O documentário destaca ainda a ponte Rio–Niterói que, da época em que foi inaugurada, em 1974, até 1985, era considerada a segunda maior ponte do mundo. Entre outros aspectos, a ponte foi registrada no Guiness Book como o recorde de vão em estrutura metálica. De acordo com Bruno Contarini, engenheiro responsável por sua execução, a ponte, com projeto estrutural do engenheiro Antonio Alves Noronha Filho, trouxe várias inovações. Uma delas foi a utilização do concreto autoadensável, de grande plasticidade, com capacidade de fluir com facilidade dentro das formas, passando pelas armaduras e preenchendo os espaços sob o efeito de seu próprio peso, sem a necessidade de utilizar equipamentos de vibração. “Costuma-se atribuir essa invenção aos japoneses, citando uma ponte construída naquele país em meados de 1985. Porém, esquecem que, 15 anos antes, na ponte Rio–Niterói, foram utilizados 150 mil m3 desse tipo de concreto”, afirma Bruno Contarini em seu depoimento.

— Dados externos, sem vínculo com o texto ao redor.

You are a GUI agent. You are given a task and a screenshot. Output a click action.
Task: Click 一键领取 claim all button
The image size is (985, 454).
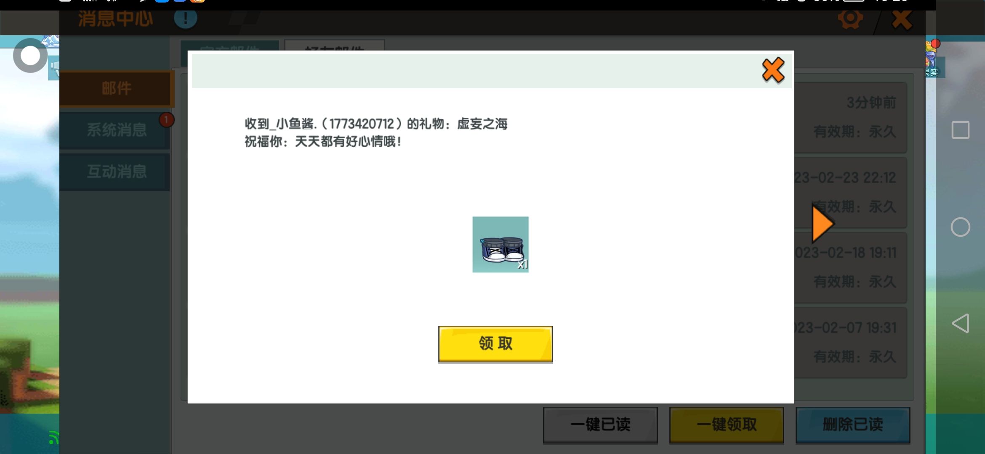click(726, 425)
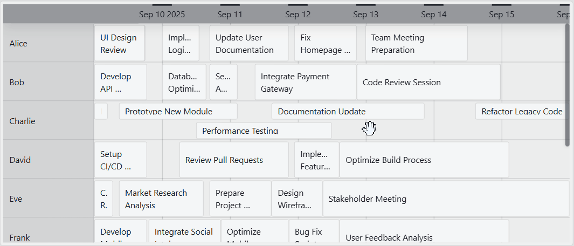Select the Performance Testing task bar
The height and width of the screenshot is (246, 574).
[264, 131]
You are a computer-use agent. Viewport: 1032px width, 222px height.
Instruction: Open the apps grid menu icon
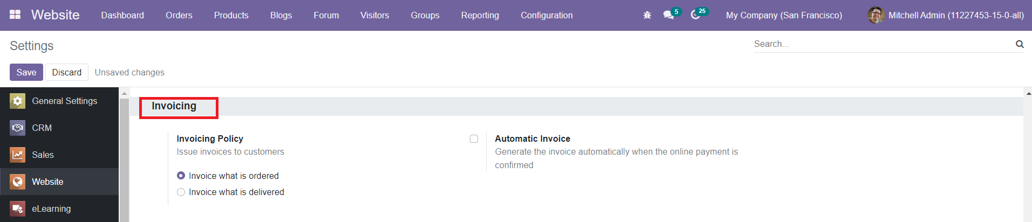[x=15, y=15]
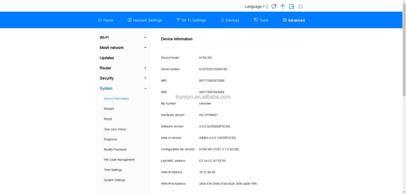The height and width of the screenshot is (194, 406).
Task: Open the Tools tab
Action: point(261,20)
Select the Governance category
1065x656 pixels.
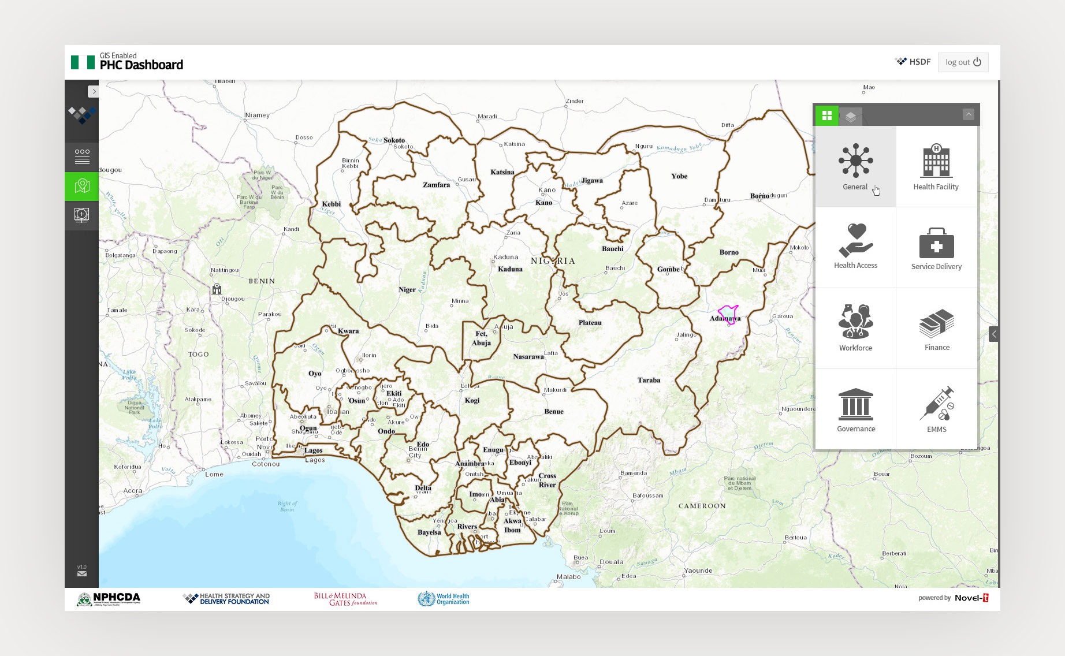[x=855, y=409]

Acervo da Escola de Engenharia da USP-São Carlos |
Pavilhão de São Cristóvão: à época de sua construção, foi a maior cobertura pênsil do mundo |
O vídeo também mostra a expansão urbana da cidade para a Barra da Tijuca, a partir do plano piloto de Lúcio Costa, de 1969, em uma tentativa de reorientar o crescimento da cidade e deslocar o seu centro urbano para a Zona Oeste. Nesse sentido, a construção do elevado do Joá, que teve projeto estrutural do engenheiro Walter Braga, foi uma obra inovadora e ousada, do ponto de vista técnico, tanto por conta da localização quanto por sua estrutura. Segundo a pesquisadora, “para melhorar o acesso àquela região da baixada de Jacarepaguá, foi construída, no fim da década de 1960, a autoestrada Lagoa–Barra, que incluiu a perfuração de túneis e a criação de um viaduto com duas pistas sobrepostas entre a encosta e o mar”. Como diz em seu depoimento o engenheiro Valter Braga, autor do projeto estrutural do viaduto do Joá, o elevado era continuação do projeto dos túneis. “O local de implantação obrigou a elaboração de uma superestrutura sinuosa, cheia de curvas e a uma mezzo estrutura bastante assimétrica, porque foram implantadas em uma encosta bastante íngreme. Outra característica do elevado foi o amplo emprego de pré-moldados; foram utilizadas vigas trapezoidais de concreto protendido”, informa.
Foram produzidas 150 cópias do DVD para distribuição em universidades de todo o Brasil. “O vídeo traz informações valiosas que permitem um olhar mais profundo e detalhado sobre a cidade, não só linda por sua natureza, mas vasta de histórias contidas em cada pedaço de concreto e aço”, finaliza Ana Luiza.